Thermal behaviour of Anopheles stephensi in response to infection with malaria and fungal entomopathogens

Abstract

Background: Temperature is a critical determinant of the development of malaria parasites in mosquitoes, and hence the geographic distribution of malaria risk, but little is known about the thermal preferences of Anopheles. A number of other insects modify their thermal behaviour in response to infection. These alterations can be beneficial for the insect or for the infectious agent. Given current interest in developing fungal biopesticides for control of mosquitoes, Anopheles stephensi were examined to test whether mosquitoes showed thermally-mediated behaviour in response to infection with fungal entomopathogens and the rodent malaria, Plasmodium yoelii.

Methods: Over two experiments, groups of An. stephensi were infected with one of three entomopathogenic fungi, and/or P. yoelii. Infected and uninfected mosquitoes were released on to a thermal gradient (14 - 38 degrees C) for "snapshot" assessments of thermal preference during the first five days post-infection. Mosquito survival was monitored for eight days and, where appropriate, oocyst prevalence and intensity was assessed.

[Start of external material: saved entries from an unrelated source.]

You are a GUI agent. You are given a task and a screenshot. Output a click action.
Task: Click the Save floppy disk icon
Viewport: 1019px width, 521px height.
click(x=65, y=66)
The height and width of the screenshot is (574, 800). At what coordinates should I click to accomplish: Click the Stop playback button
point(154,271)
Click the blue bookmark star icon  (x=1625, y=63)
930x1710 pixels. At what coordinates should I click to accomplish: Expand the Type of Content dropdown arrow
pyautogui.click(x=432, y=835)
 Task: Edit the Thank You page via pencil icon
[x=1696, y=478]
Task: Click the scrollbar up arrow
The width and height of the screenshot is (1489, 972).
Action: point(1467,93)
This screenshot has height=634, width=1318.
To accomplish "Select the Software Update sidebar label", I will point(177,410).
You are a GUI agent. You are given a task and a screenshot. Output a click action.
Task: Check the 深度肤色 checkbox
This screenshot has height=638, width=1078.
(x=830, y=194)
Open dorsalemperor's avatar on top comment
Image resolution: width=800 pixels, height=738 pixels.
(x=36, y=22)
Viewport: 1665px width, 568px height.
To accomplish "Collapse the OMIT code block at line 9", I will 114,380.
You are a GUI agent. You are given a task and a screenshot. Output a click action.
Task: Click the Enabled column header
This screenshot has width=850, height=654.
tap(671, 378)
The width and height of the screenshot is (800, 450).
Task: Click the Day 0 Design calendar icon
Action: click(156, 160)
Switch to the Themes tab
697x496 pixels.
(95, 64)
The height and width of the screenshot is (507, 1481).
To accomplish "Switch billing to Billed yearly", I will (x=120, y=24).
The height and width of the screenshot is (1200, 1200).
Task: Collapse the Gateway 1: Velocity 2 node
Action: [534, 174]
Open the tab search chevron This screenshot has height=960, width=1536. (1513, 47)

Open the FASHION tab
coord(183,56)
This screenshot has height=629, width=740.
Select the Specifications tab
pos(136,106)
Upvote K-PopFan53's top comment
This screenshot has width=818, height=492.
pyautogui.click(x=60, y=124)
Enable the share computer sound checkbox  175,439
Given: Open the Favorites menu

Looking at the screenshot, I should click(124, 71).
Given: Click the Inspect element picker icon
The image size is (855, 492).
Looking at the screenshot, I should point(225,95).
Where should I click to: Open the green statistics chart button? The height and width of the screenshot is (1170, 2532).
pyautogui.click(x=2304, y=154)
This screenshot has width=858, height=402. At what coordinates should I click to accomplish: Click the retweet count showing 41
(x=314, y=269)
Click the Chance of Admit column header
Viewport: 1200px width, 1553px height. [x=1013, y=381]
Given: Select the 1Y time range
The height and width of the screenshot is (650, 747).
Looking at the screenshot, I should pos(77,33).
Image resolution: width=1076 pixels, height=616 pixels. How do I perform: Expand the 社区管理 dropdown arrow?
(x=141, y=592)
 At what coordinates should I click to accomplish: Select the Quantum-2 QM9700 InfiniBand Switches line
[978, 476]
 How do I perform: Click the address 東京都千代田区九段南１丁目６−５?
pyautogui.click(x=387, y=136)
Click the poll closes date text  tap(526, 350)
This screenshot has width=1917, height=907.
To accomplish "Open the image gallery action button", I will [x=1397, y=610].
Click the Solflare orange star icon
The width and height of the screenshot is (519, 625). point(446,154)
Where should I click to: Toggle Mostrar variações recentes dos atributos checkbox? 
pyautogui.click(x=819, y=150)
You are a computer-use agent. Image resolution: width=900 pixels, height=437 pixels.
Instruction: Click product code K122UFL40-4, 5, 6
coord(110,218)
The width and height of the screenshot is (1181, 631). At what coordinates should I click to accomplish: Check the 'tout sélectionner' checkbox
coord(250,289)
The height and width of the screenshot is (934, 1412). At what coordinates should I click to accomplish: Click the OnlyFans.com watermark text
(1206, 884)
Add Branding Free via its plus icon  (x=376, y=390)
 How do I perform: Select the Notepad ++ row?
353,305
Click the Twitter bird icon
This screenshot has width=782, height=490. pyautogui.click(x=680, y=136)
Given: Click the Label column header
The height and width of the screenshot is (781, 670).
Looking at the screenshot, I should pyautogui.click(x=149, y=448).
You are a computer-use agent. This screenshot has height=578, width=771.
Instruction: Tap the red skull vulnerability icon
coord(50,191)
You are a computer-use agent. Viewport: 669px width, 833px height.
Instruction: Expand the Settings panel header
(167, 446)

Results and conclusion: Both infected and uninfected An. stephensi showed a non-random distribution on the gradient, indicating some capacity to behaviourally thermoregulate. However, chosen resting temperatures were not altered by any of the infections. There is thus no evidence that thermally-mediated behaviours play a role in determining malaria prevalence or that they will influence the performance of fungal biopesticides against adult Anopheles.

Figure 1

Frequency distribution of fungi infected An. stephensi on a thermal gradient. Percent frequency distribution of the pooled perching temperatures recorded from the thermal gradient for experiment 1. Anopheles stephensi were exposed to one of three fungal isolates or left untreated as a control. Dashed line shows the distribution of available temperatures in the gradient.

Figure 2

Frequency distribution of fungus- and malaria-infected An. stephensi on a thermal gradient. Percent frequency distribution of the pooled perching temperatures recorded from experiment 2. Anopheles stephensi were infected with the rodent malaria P. yoelii, the fungal isolate F52, a combination of the two or left untreated as a control. Dashed line shows the distribution of available temperatures in the gradient.

Figure 3

Mean resting position of An. stephensi following infection with fungal pathogens. Pooled daily mean perching temperature of Anopheles stephensi on a thermal gradient from experiment 1. Mosquitoes were treated with one of three entomopathogenic fungi (Beauveria bassiana isolate IMI391510, Metarhizium anisopliae var anisopliae isolate F52, or M. anisopliae var acridum isolate IMI330189) or left untreated as control

Figure 4

Daily mean perching temperature of Anopheles stephensi infected with P. yoelii. Pooled daily mean perching temperature of Anopheles stephensi on a thermal gradient from experiment 2. Mosquitoes were infected with either the rodent malaria P. yoelii only, the Metarhizium anisopliae var anisopliae isolate F52 only, a combination of the two or left untreated as a control.

Figure 5

Prevalence and mean intensity of P. yoelii infection in An. stephensi. Infection status of dissected An. stephensi on day 8 following blood meal. Dark grey bars indicated the percent of mosquitoes that had oocysts present on the midgut and light grey bars indicate the mean (± SEM) number of oocysts present. "Constant temperature" were those mosquitoes kept in the insectary at 26°C for the duration of the study and "Exposed to gradient" were those mosquitoes that had a daily 30 minute exposure to the gradient before being returned to the constant temperature environment.